Bilim insanları bu illete karşı aşı geliştirmek için dört koldan çaba içine girdi ve yeni yılın son günlerine yaklaştığımızda bir umut doğdu. Farklı ülkelerin aşıyı bulmasıyla tüm dünya derin bir nefes aldı. Umuyoruz ki aşı sayesinde yaz aylarına kadar sağlık açısından, sonrasında da ekonomik olarak tüm dünya rahatlamış olur!

Dünya tarihinin unutulmazları arasına girecek bir yıl oldu 2020. Koronavirüsün ortaya çıkmasıyla sanki zaman durdu, biz de paralel bir evrene geçtik.
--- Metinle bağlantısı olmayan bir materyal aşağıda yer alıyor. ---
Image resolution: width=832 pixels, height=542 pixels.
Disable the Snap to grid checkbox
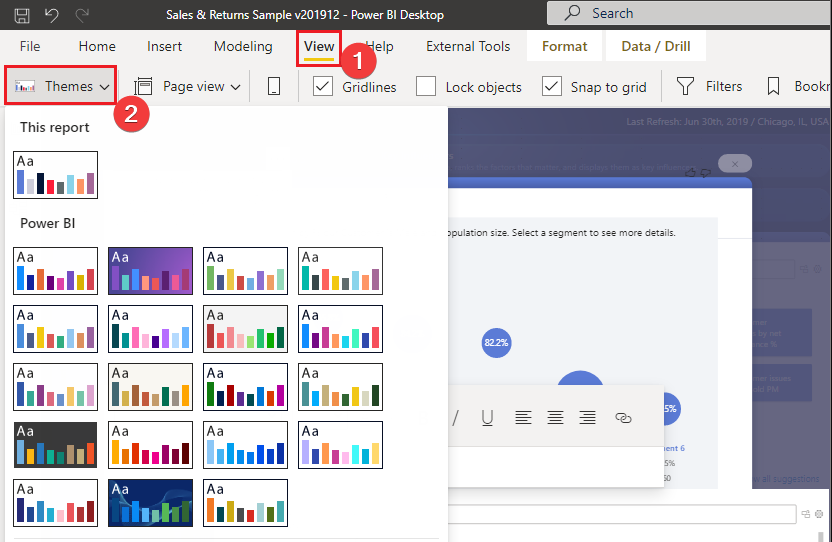click(551, 87)
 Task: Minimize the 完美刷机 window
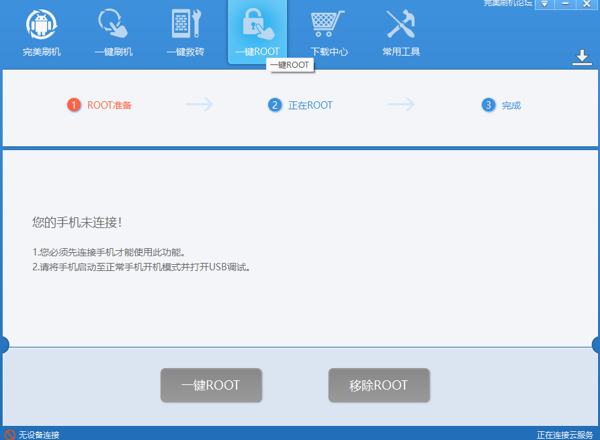[567, 4]
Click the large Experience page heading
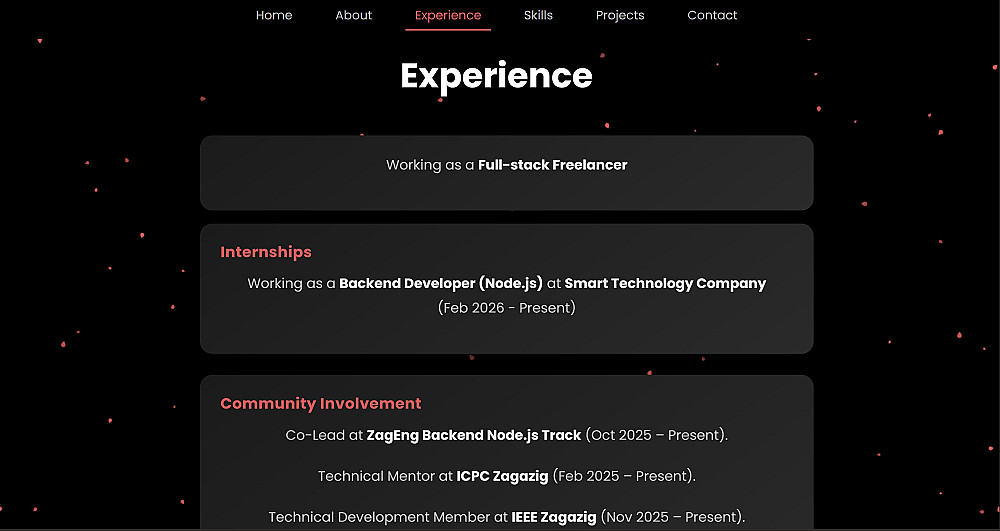Screen dimensions: 1000x531 [496, 76]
Eğitim hayatımızdan iş yapış şeklimize, alışkanlıklarımıza kadar her şey değişti. Öyle ki 2020 gitmeden son numarasını da yaptı. Salgın kapsamında otel restoran ve lüks mekanlarda eğlence yapılması yasaklandı. Hepimiz evlerimizde PTT (Pijama, terlik, televizyon)olarak oturduk.

Çin'in Vuhan kentinde ortaya çıkan ve oradan tüm dünyaya yayılan salgın nedeniyle, ülke ekonomileri derinden etkilendi. Hükümetler salgınla mücadele edebilmek için ardı ardına tedbirleri devreye aldı. Önce sınırlar kapatıldı, sonra sokağa çıkma kısıtlamaları başladı.
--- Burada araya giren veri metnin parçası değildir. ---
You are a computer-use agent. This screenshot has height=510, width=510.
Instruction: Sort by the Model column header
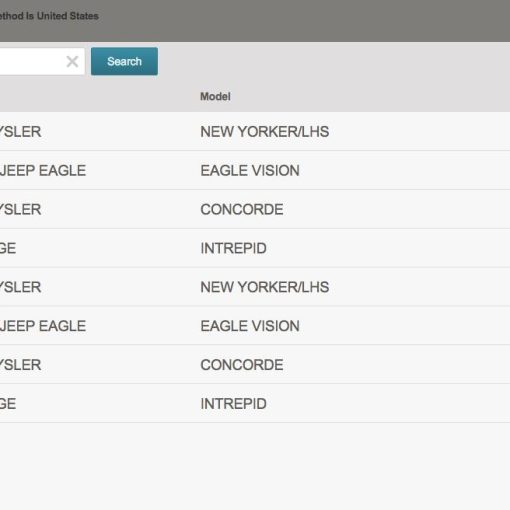click(215, 97)
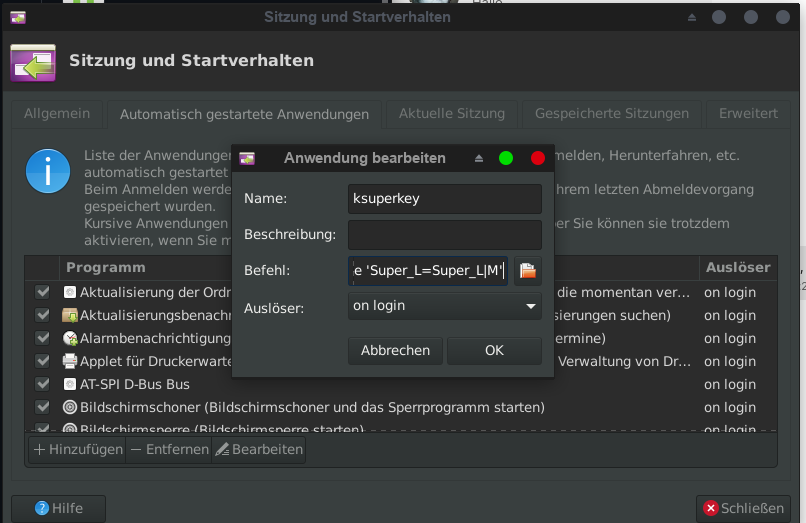
Task: Confirm the dialog with OK
Action: coord(494,350)

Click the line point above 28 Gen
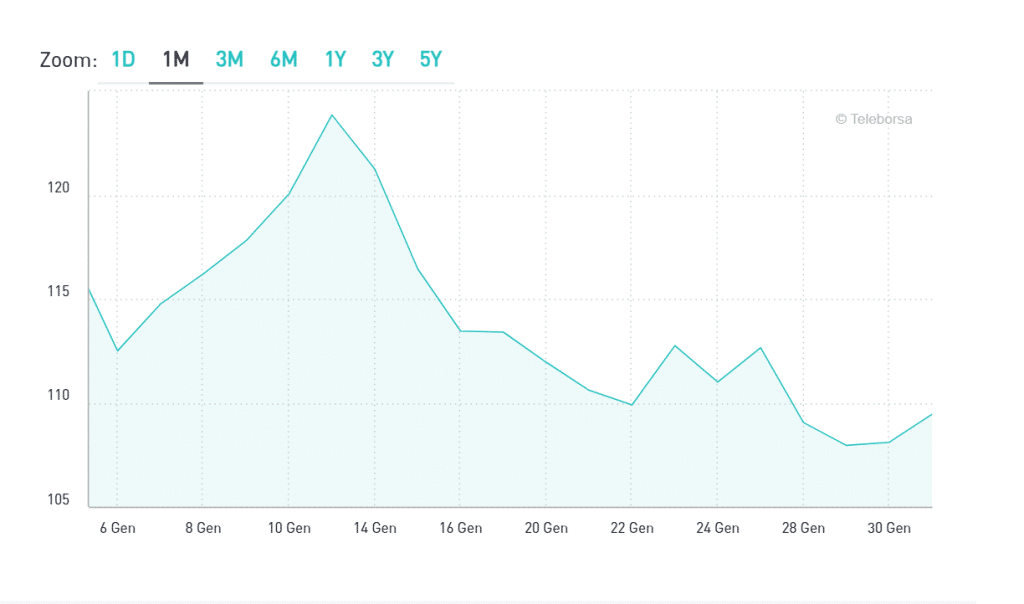[x=803, y=422]
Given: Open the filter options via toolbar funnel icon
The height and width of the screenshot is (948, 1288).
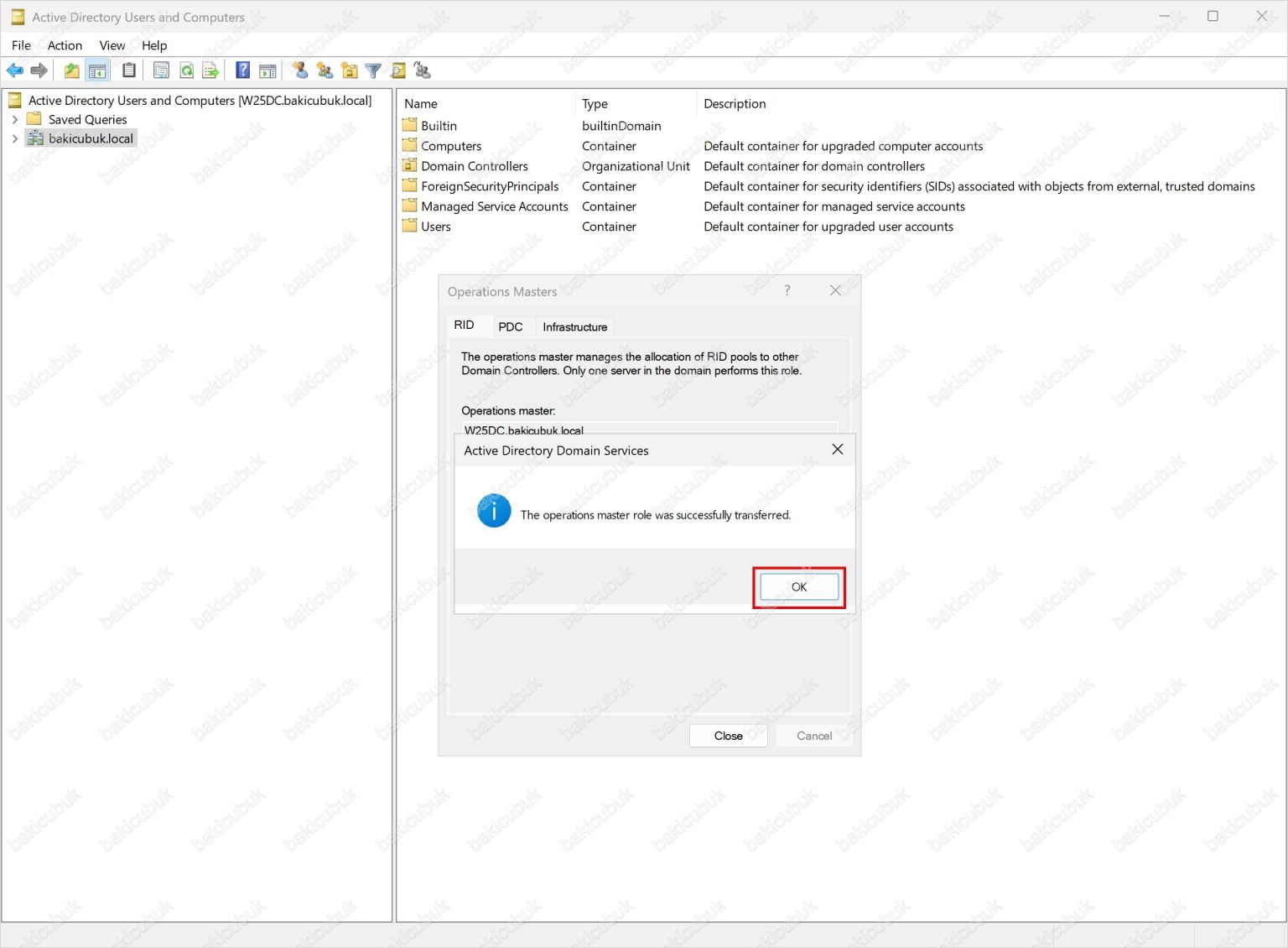Looking at the screenshot, I should point(372,70).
Kısıtlamalar sonrasında sokaklar boşaldı, dev fabrikalar kepenk indirdi. Uçaklar yere indi, turizm hareketliliği sıfırlandı. Birçok ülkenin sağlık sistemi salgınla mücadelede yetersiz kaldı. Dünyanın birçok yerinde marketlerde ürün kalmadı. Dünya büyük bir şok yaşarken, bu kez devreye destek paketleri girdi. Ekonomileri ayakta tutmak için adımlar atılmaya başladı. Türkiye ise bu süreçte özellikle sağlık sisteminin güçlü yapısı sayesinde ayakta kalmayı başardı. Hükümet açıkladığı destek paketleriyle salgının etkilerini azaltmak için mücadele etti.

2020'nin son dönemlerinde ise tünelin ucunda ışık göründü. Aşı çalışmalarında gelinen noktayla birlikte 2021 için umutlar yeşerdi. Her ne kadar 2020 öncesine dönmek zaman alacak olsa da özellikle aşılarda yakalanacak başarı ile birlikte 2021'in ikinci çeyreğinden itibaren toparlanmanın başlayabileceği tahmin ediliyor.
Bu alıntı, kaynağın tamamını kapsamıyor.